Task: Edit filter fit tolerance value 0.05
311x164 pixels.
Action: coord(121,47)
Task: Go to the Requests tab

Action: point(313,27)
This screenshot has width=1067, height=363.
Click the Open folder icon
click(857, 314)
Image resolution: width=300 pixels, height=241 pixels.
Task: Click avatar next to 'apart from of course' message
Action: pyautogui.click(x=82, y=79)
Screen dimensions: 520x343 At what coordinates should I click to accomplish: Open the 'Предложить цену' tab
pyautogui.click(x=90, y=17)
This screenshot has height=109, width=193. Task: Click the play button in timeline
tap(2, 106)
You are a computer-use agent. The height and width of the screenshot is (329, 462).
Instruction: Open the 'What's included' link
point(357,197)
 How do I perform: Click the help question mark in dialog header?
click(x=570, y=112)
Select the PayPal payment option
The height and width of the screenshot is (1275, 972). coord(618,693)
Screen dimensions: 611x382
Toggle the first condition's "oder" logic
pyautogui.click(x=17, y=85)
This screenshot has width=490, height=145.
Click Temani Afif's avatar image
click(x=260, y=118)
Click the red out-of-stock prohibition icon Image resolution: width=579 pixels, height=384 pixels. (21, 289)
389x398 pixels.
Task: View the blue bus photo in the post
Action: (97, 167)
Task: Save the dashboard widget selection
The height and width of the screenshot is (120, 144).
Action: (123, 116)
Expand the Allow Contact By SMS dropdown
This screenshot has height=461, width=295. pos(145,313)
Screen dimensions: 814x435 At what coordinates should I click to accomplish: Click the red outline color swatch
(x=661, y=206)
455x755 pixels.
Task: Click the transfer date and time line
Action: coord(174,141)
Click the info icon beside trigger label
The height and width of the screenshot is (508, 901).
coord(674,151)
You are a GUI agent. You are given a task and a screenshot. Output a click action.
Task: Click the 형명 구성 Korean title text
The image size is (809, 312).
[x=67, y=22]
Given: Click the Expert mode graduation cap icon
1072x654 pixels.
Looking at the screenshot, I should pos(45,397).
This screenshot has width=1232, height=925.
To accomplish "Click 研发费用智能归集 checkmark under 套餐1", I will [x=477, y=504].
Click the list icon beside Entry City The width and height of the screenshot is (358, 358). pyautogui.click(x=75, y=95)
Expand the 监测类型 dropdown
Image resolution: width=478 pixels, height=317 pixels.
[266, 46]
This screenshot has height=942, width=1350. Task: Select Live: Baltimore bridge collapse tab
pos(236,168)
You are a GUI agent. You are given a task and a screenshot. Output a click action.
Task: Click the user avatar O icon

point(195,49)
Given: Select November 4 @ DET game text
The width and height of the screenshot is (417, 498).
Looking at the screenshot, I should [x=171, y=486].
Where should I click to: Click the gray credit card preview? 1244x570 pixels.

What needs to be done: For every line in the listing above that holds "text", add one to a tally, and give that tally alone.

Reply to the task: 2